Ninguém em boa consciência entra para uma sociedade, como acionista ou sócio, sem objetivar o recebimento de lucros diante de seu investimento de capital.

quarta-feira, 29 de janeiro de 2014

Atualizado em 28 de janeiro de 2014 13:17

Um aspecto essencial das sociedades anônimas - e, também das limitadas - diz respeito aos dividendos, ou seja, à distribuição dos lucros. Porque ninguém em boa consciência entra para uma sociedade, como acionista ou sócio, sem objetivar o recebimento de lucros diante de seu investimento de capital.

Tanto que, o direito a dividendos é consagrado (art.109 I da lei 6.404) como direito essencial dos acionistas, não podendo deles ser privado nem pelo estatuto social nem pela assembleia geral. O direito político por excelência, o direito ao voto não se a ha assim contemplado, podendo sofrer limites e supressões pelo estatuto (art.111).

Quanto às limitadas não há no trato específico deles, no CC, sua lei básica de regência, nenhuma qualificação da essencialidade na participação nos lucros, mas o art. 997, VII, do código, cuidando das sociedades simples, afirma que o contrato social deve conter cláusulas sobre distribuição dos lucros. Ora, como o artigo 1.053 prevê que as limitadas, na omissão de regras próprias se regulam pelas normas das sociedades simples, vemos aí a compulsória inserção da distribuição de lucros no seu contrato social.
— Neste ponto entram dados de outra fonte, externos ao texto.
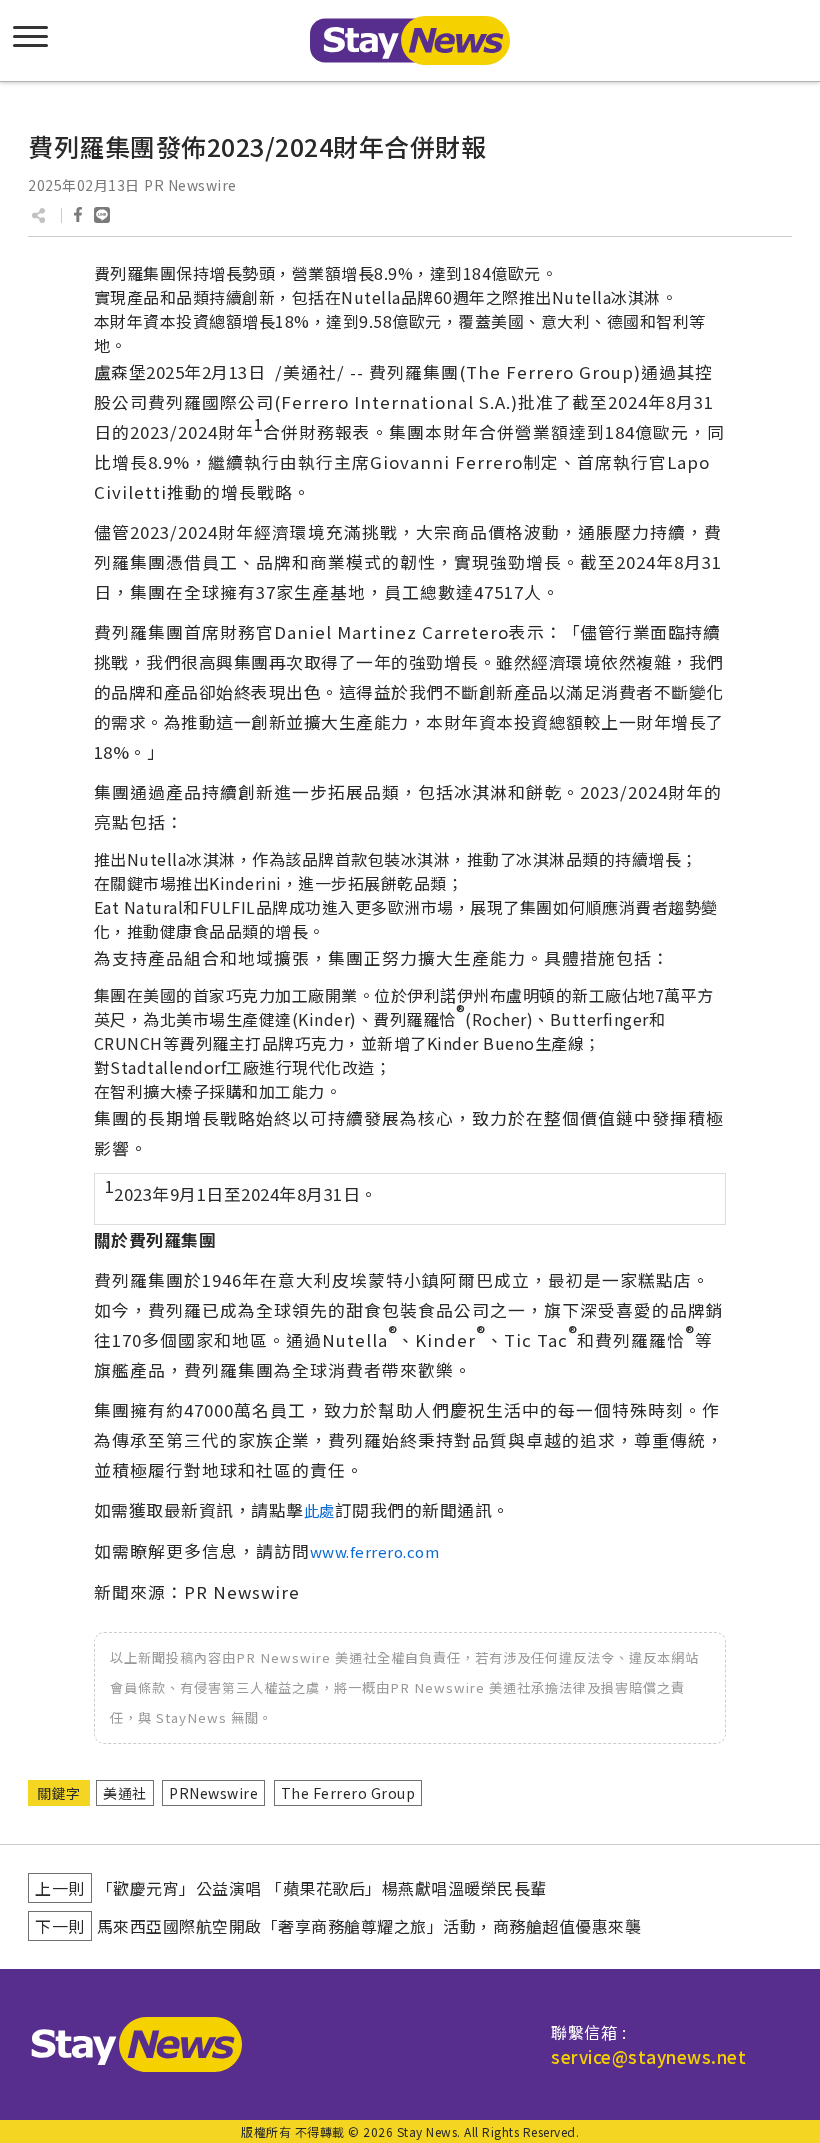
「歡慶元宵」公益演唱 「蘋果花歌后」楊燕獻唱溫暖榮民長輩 (322, 1888)
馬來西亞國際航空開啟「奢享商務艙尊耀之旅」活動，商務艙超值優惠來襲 (369, 1926)
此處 (319, 1510)
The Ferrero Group (348, 1793)
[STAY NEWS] (410, 40)
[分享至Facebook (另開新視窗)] (78, 215)
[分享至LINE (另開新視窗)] (102, 215)
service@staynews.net (648, 2056)
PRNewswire (213, 1793)
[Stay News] (129, 2044)
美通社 (125, 1793)
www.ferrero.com (375, 1551)
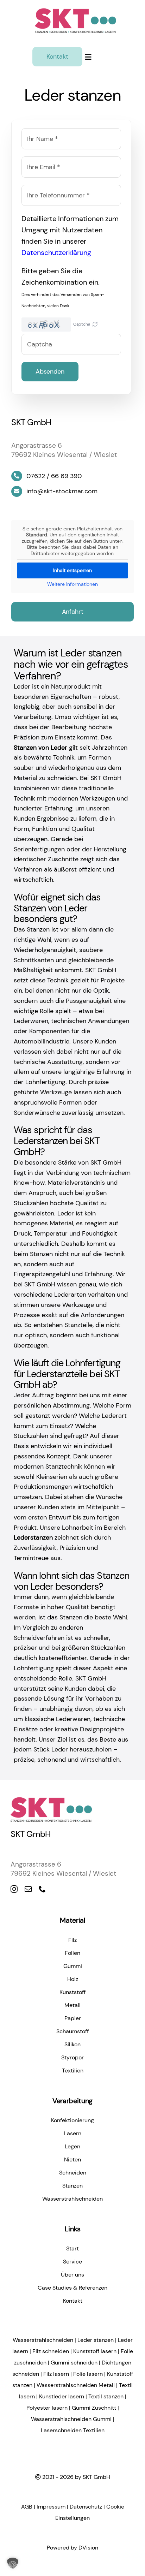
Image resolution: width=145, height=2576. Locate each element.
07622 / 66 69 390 (54, 476)
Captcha (81, 324)
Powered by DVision (72, 2547)
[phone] (42, 1889)
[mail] (28, 1889)
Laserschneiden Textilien (73, 2430)
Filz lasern (56, 2374)
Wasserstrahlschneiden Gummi (71, 2419)
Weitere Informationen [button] (72, 584)
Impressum (51, 2506)
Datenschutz (86, 2506)
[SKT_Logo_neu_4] (75, 8)
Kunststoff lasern (94, 2351)
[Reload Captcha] (95, 324)
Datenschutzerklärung (56, 252)
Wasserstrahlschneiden (43, 2340)
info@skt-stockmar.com (61, 491)
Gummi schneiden (74, 2362)
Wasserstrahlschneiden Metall (76, 2385)
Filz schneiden (50, 2351)
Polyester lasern (47, 2407)
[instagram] (14, 1889)
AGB (26, 2506)
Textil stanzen (106, 2396)
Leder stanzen (95, 2340)
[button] (95, 324)
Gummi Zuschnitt (94, 2407)
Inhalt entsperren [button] (72, 570)
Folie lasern (88, 2374)
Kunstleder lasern (61, 2396)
De resto, se expressa à opção legal (art.1053 parágrafo único) pela subsidiariedade da lei das anônimas as limitadas estariam cobertas pela compulsoriedade de pagar dividendos contida na lei 6.404.

Resta o problema de sua quantificação, algo que inexistente em outros tratos legislativos só encontra regras na própria lei 6.404.

A questão se centra em que tais balizas legais se restringem ao patamar global de um dividendo mínimo obrigatório, (art. 202 da lei) e a regulação de sua eventual limitação (Inciso II do artigo acima), o modelo de sua quantificação dentro limite GLOBAL (parágrafo 1º DO MESMO ARTIGO). Veja se que já aqui o legislador determinou que essa quantificação há que ser feita "com precisão e minúcia" e não sujeite os minoritários "ao arbítrio dos órgãos de administração ou da maioria".

Aqui encontramos o reflexo desses princípios básicos da apropriação dos lucros por acionistas e sócios. Ou seja, há uma certa maleabilidade para que o estatuto, contrato social, ou mesmo a assembleia modelem o quantum ,fixo ou percentual sobre o lucro ou sobre o capital investido mas dentro de parâmetros de precisão e clareza e sem abuso de poder.

Traduzindo tais normas abstratas em exemplificação corrente, qualquer deferimento razoável de lucros a uma classe de acionistas ou mais de uma, seria aceitável, desde que não se lhes suprima um básico acesso aos lucros. De se ver sempre que, no caso das ações preferenciais alterações nas preferências em dividendos ou criação de uma classe com mais vantagens permite direito de recesso pelos prejudicados (arts. 136 I e 137 da lei 6.404)

A desproporção de lucros distribuíveis face à matemática numérica do capital encontraria obstáculo no art. 109 da lei, em seu parágrafo 1º, tratando, pois de direitos essenciais dos acionistas e expressando que "as ações de cada classe conferirão iguais direitos aos seus titulares". Assim observa Carvalhosa nos seus comentários à lei 6.404 (2º vol. pgs.337/338)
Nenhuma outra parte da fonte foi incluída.